In Clippinger v. Hepbaugh, supra, it is said: “ It matters not that nothing improper was done or expected to be done by the plaintiff. It is enough that such is the tendency of the contract that it is contrary to sound morality and public policy, leading *338necessarily, in the hands of designing and corrupt men, to the use of an extraneous, secret influence over an important branch of the government. It may not corrupt all; but if it corrupts or tends to corrupt some, or if it deceives or tends to deceive some, that is sufficient to stamp its character with the seal of disapprobation before a judicial tribunal.” And to the like effect is Brown v. Brown, 34 Barb. 533; Cook v. Shipman, 24 Ill. 614; Mills v. Mills, 10 N. Y. 543; Trist v. Child, 21 Wall. 441; Woods v. McCann, 6 Dana, 366; Frost v. Inhabitants of Belmont, 6 Allen, 152; Harris v. Simonson, 28 Hun, 318; Usher v. McBratney, 3 Dill. 385, n.; Tool Co. v. Norris, 2 Wall. 45; McBratney v. Chandler, 22 Kan. 692. The last case cited states the rule thus: “ The contract of an attorney for services as such, whether the services are to be rendered before a court, a department of the government, or a legislative body, is valid, and upon performance of the service a recovery can be had. The contract of a lobbyist, in the sense in which that term is now used, for his services as such, is against public policy and void. When there is a single contract, and the services contracted for and rendered are partially those of an attorney, and partially those of a lobbyist, and blended together as part and parcel of a single employment, the entire contract is vitiated. That which is bad destroys that which is good and they perish together.”

Construing section 638. Hor can we give our assent to the .application which the learned circuit judge made of section 638 of the Criminal Code. That section provides: “ If any person, having any interest in the passage or defeat of any measure before, or which shall come before, either house of the legislative assembly of this State, or if any person being the agent of another so interested shall converse with, explain to, or in any manner attempt to influence any member of such assembly in relation to such measure, without first truly and completely dis - closing to such member his interest therein, such person, upon conviction thereof, shall be punished by imprisonment in the county jail not less than three months, nor more than one year, or by fine not less than fifty dollars, nor more than five hundred dollars.”

*339This section ought not to be so construed as to render any contracts valid which would have been void if it had not been enacted.

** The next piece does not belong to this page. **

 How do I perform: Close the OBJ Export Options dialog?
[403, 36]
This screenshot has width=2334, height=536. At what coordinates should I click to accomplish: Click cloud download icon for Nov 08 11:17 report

Such was not its purpose. It does not render contracts valid, made to secure lobby services, if they were made under such circumstances that the lobbyist could not be punished criminally. This would be extending the effect of this enactment very much beyond what we conceive to have been its object. It sole purpose was to make lobbying under certain conditions criminal, but not to make the employment of the lobbyist, even under the particular circumstances enumerated in the section, one that should receive the encouragement of the law. The instruction given by the court below is not in harmony with this construction, and was therefore erroneous. Such contracts as the one sued on are always closely and rigidly scrutinized by the courts when sought to be enforced. Nothing wrong may have been intended in this particular case, nor was it necessary. If the terms of the contract required any services to be rendered, or if the party employed in furtherance of the general purposes of his employment rendered or designed to render any services, either to cause or to prevent any legislative action otherwise than by publicly presenting the subject before the legislature or some of its committees, such contract cannot be enforced in this State.

It follows from the views expressed that the judgment of the court below must be reversed and a new trial awarded.